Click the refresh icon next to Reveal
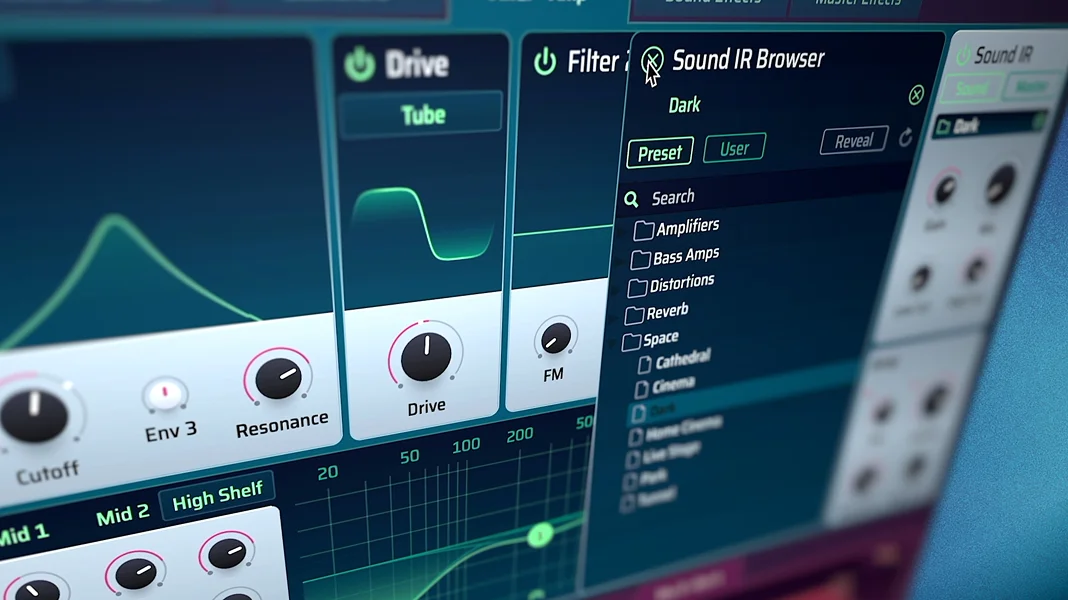Screen dimensions: 1068x600 point(906,138)
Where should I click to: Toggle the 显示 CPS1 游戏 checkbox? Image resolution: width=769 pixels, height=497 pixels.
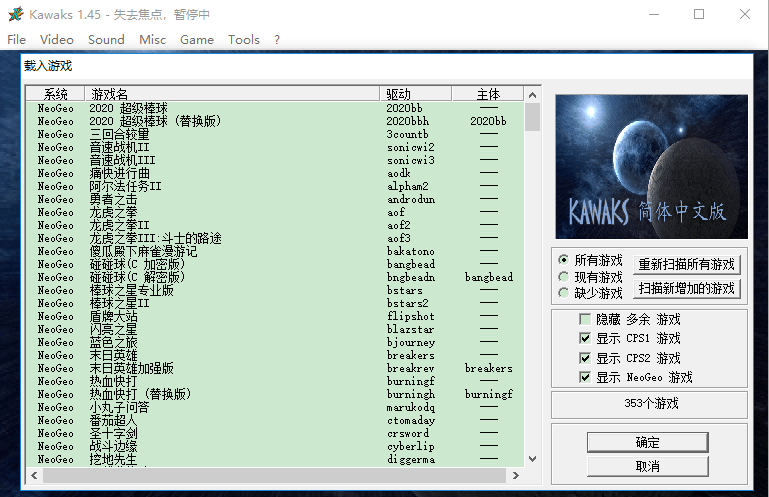pos(585,338)

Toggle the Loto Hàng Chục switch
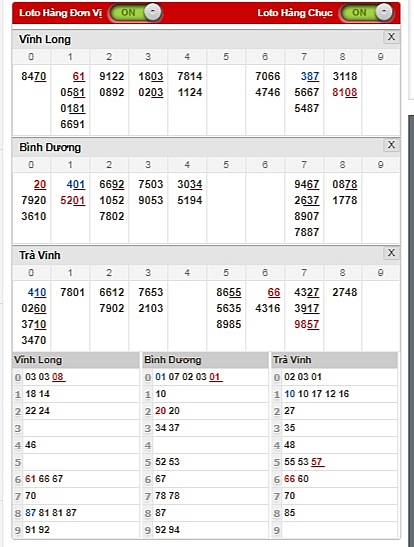(366, 13)
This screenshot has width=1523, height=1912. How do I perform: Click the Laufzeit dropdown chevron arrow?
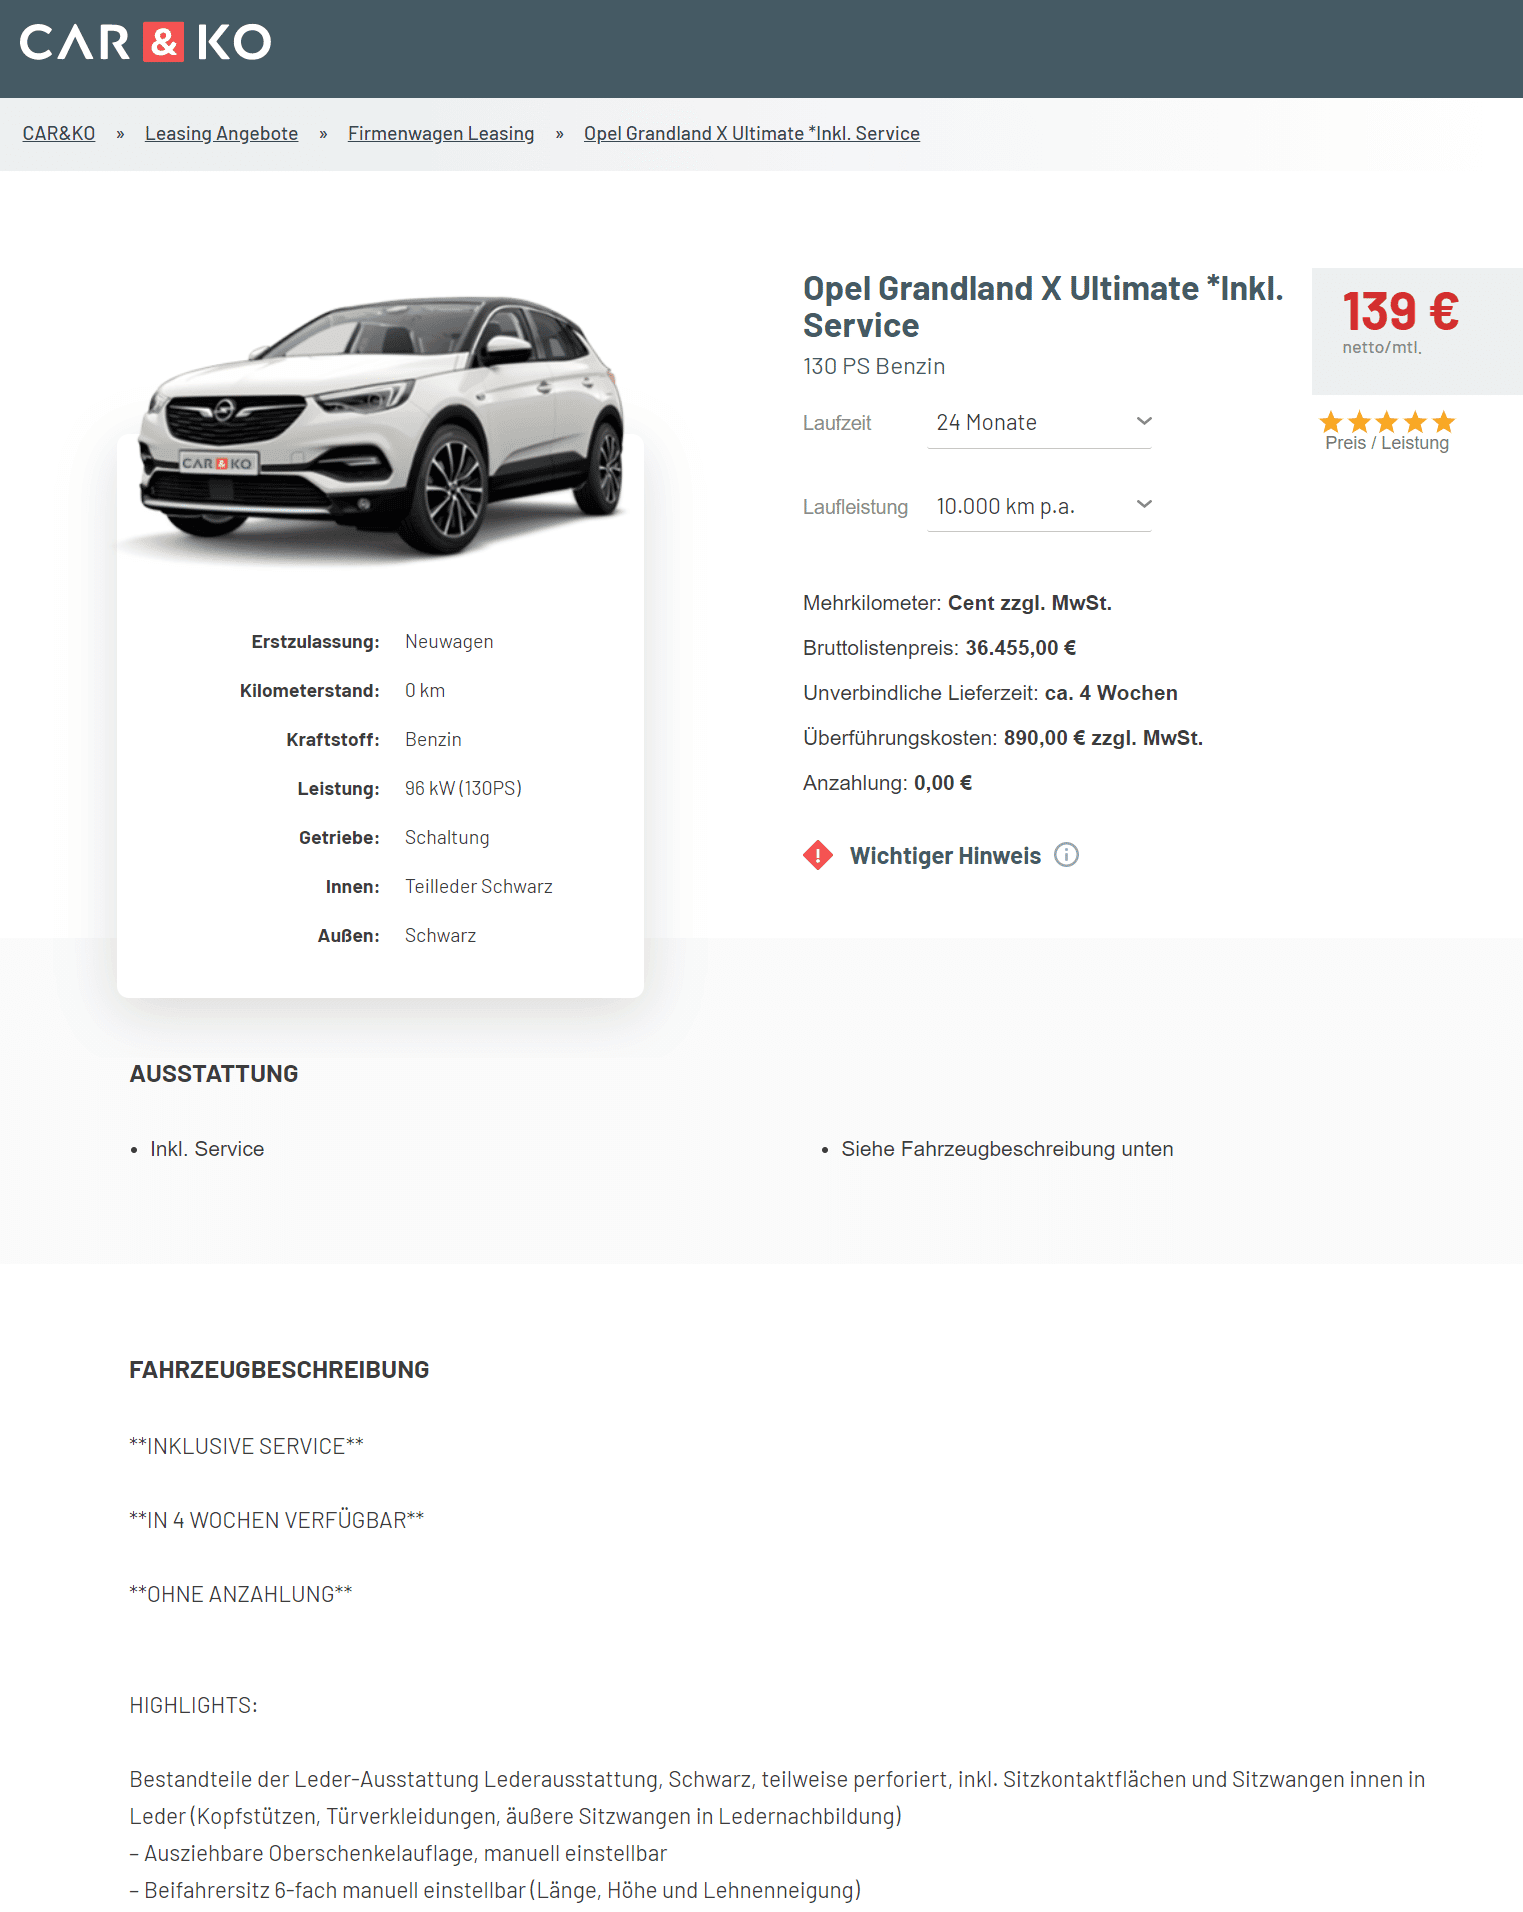click(1144, 421)
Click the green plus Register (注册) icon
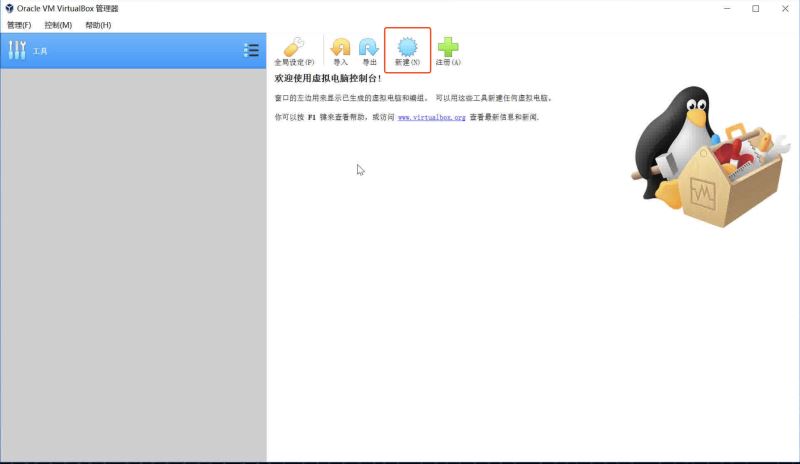The width and height of the screenshot is (800, 464). click(448, 50)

▶ _EXERCISE DETAILS_:
The expected result is the complete listing above, printed exactly, with no pictures.

▶ _ANSWER AREA_:
Click the refresh icon next to Reveal
Screen dimensions: 1068x600 point(906,138)
Where should I click to: Toggle the 显示 CPS1 游戏 checkbox? Image resolution: width=769 pixels, height=497 pixels.
pos(585,338)

Toggle the Loto Hàng Chục switch
(366, 13)
This screenshot has width=1523, height=1912. How do I perform: Click the Laufzeit dropdown chevron arrow?
click(1144, 421)
Click the green plus Register (注册) icon
The width and height of the screenshot is (800, 464). click(448, 50)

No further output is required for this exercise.